Fighting for a cause

‘A Blow to the Head makes an Instant Hero in India’. I was in the middle of my computer lessons when this headline caught my eyes. I opened it without much thought, but when I was done with it, I had only one thought in my mind: It’s high time that I stopped spending hours on Buzzfeed quizzes.

The eye-catching article in the New York Times website was of Aishe Ghosh, the president of Jawaharlal Nehru University Students’ Union. Aishe, 25, who did her undergraduate in Political Science from Delhi University, is now pursuing her master’s degree in International Relations from JNU. She was amongst the 20 students who got injured in the mob attack on January 5 on the campus grounds.

We see her on the Internet as a girl with an easy smile and messy ponytail, a bandage on her head and a cast on her hand. But she isn’t just a petite little bruised figure. She is one of the most recognised student leaders in India right now. Today, she is the hope for thousands of students who want to study but can’t afford high fees. Today, she is the face of a huge movement at JNU for affordable education.

She was elected president of the union in September 2019, after which Ghosh began protesting against hikes in hostel fees and other issues. Before the violence broke out on the campus, she had posted a picture urging the students to raise their voice on the controversial Citizenship Amendment Act.

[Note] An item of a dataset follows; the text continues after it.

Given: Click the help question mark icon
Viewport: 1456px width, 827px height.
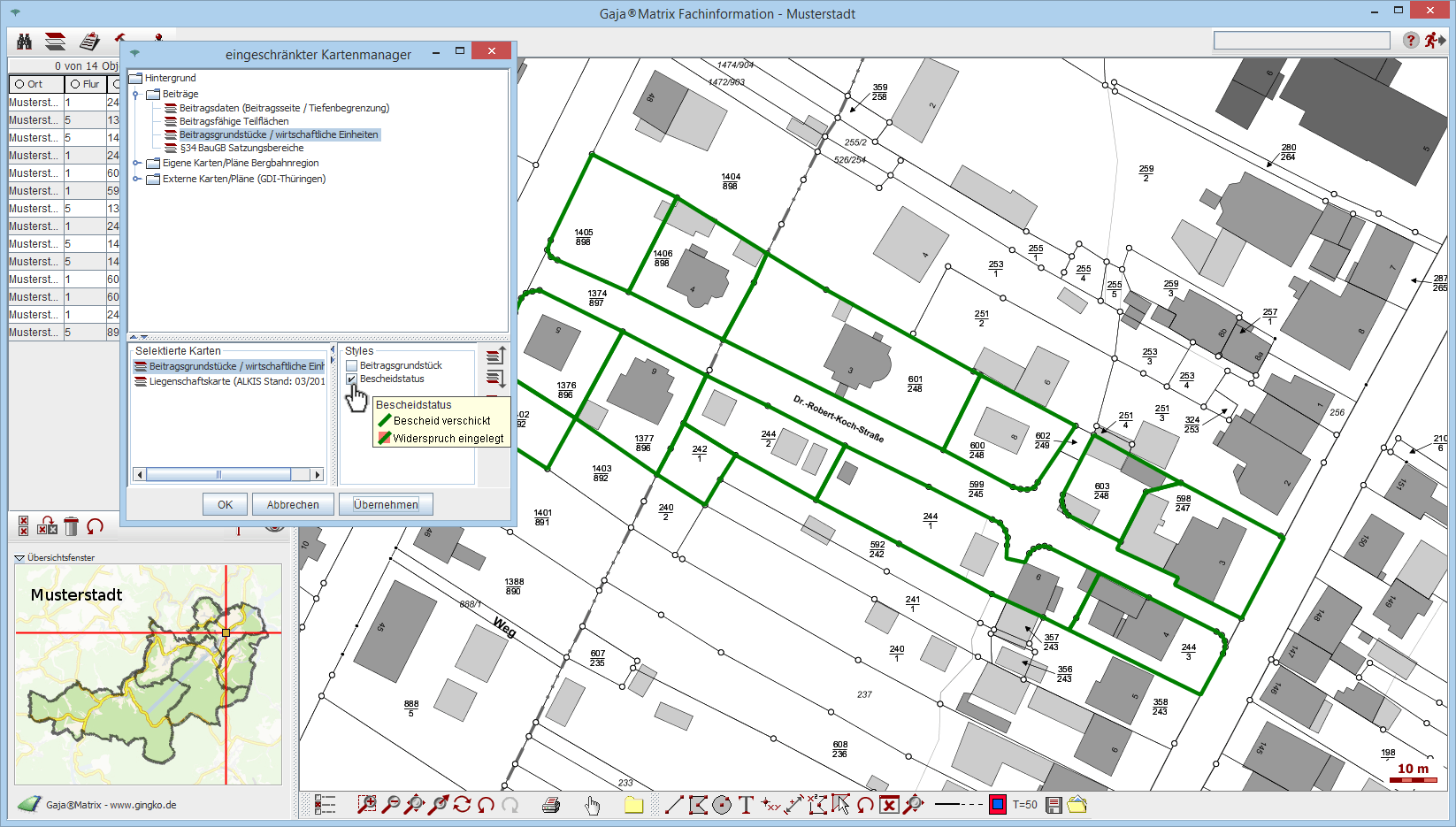Looking at the screenshot, I should [1411, 41].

I’m not taking sides on this issue. Maybe whatever Aishe is doing, protesting against the vice-chancellor and government’s decisions might be wrong. But that’s not the point, the point is she had enough courage to take a stand for what she believes is right.

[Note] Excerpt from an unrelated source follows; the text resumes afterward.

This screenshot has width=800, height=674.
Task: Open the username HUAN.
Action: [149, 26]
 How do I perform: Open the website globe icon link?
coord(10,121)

Aishe is not out to take personal vengeance, she is raising her voice against the administration as the student body president of the students. I read an article online in which a student said, after she was attacked, “Aishe is fighting for all of us. When she was attacked, every one of us was attacked.”

The same article portrays her natural political skills and the wisdom to deal with personal remarks. When some people told her that she doesn’t look like a president because of how thin and petite she is, she retorted, “How much do I need to weigh to look like a president?” Maybe that’s what made me look up to her so much, maybe it’s because we both have one thing in common - people telling us how thin we are.